AIM OF THE TASK: Transcribe everything in the MySQL join post below from "I have two tables" down to "to exclude them.", word for word.

SUPPLIED TEXT:
>>>>

I have two tables , I want to fetch correct data rows, but when I make a join in between incorrect extra rows are getting create. I want to exclude them.
Table T1
Employee_ID | Work_START |
---|---|
1111 | 10 Nov |
1111 | 14 Nov |
1111 | 18 Nov |
Table T2
Employee_ID | Work_END |
---|---|
1111 | 12 Nov |
1111 | 15 Nov |
1111 | 20 Nov |
I can not use Rank Function since MySQL version is 5.6 and I have Read access to DB so can not create INDEX or use SET function
I tried to make a join with Below SQL Query:
Select T1.Employee_ID, T1.Work_START, T2.Work_END from T1
Left Join T2 On T1.Employee_ID = T2.Employee_ID
where T2.Work_END > T1.Work_START
(used this condition to reduce the incorrect joined rows)

<<<<

PROVIDED MATERIAL:
>>>>

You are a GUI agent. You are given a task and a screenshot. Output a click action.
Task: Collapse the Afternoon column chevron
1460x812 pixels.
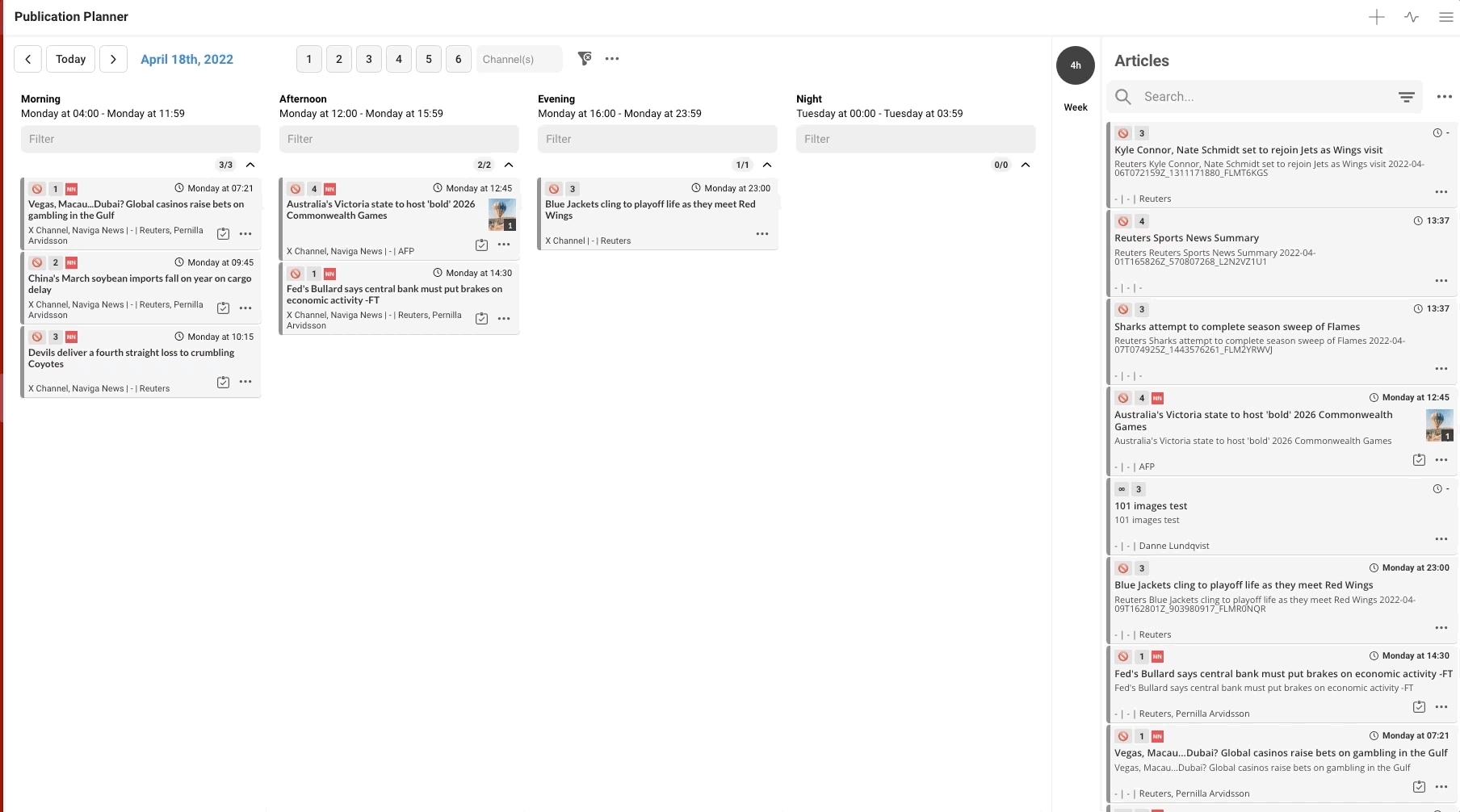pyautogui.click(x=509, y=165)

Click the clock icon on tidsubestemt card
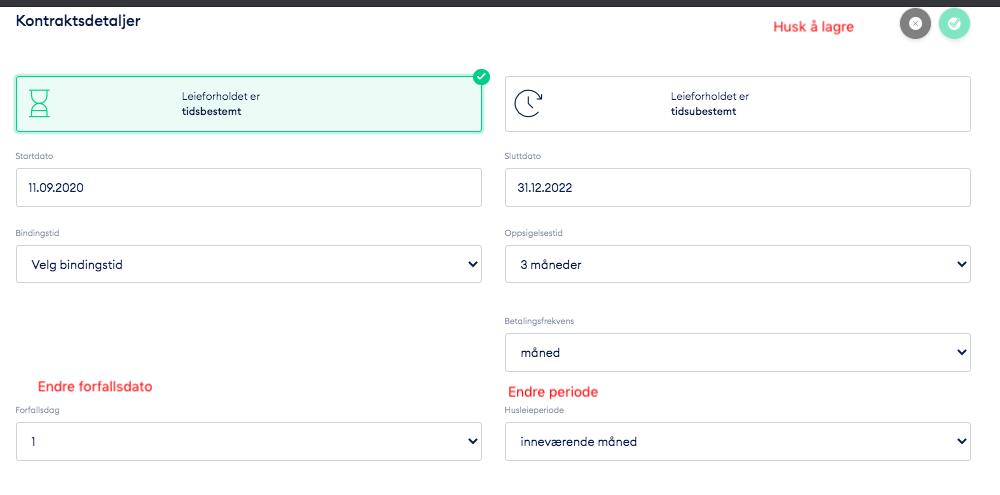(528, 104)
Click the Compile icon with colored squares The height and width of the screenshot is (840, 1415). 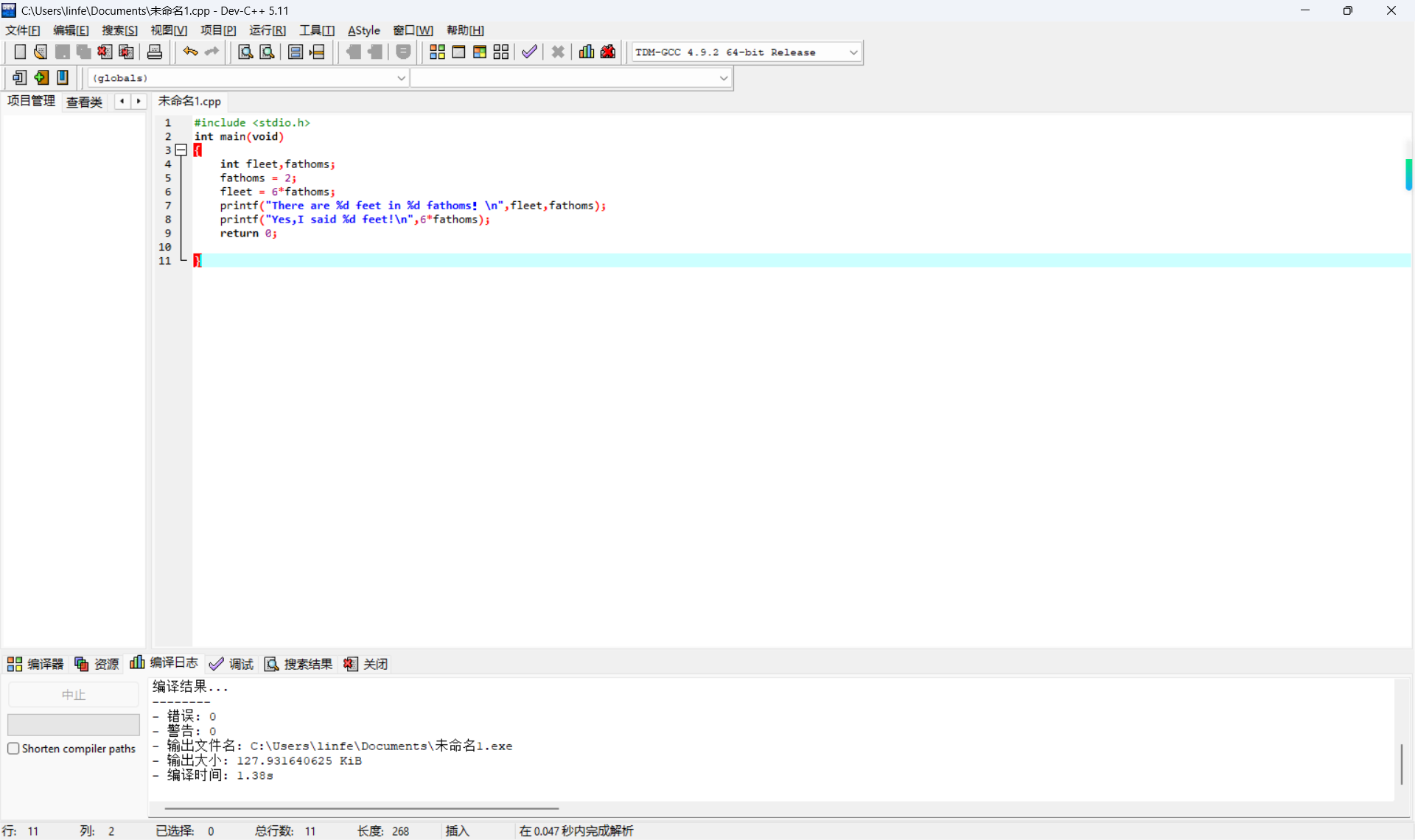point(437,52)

<<<<

EXERCISE ANSWER:
I have two tables , I want to fetch correct data rows, but when I make a join in between incorrect extra rows are getting create. I want to exclude them.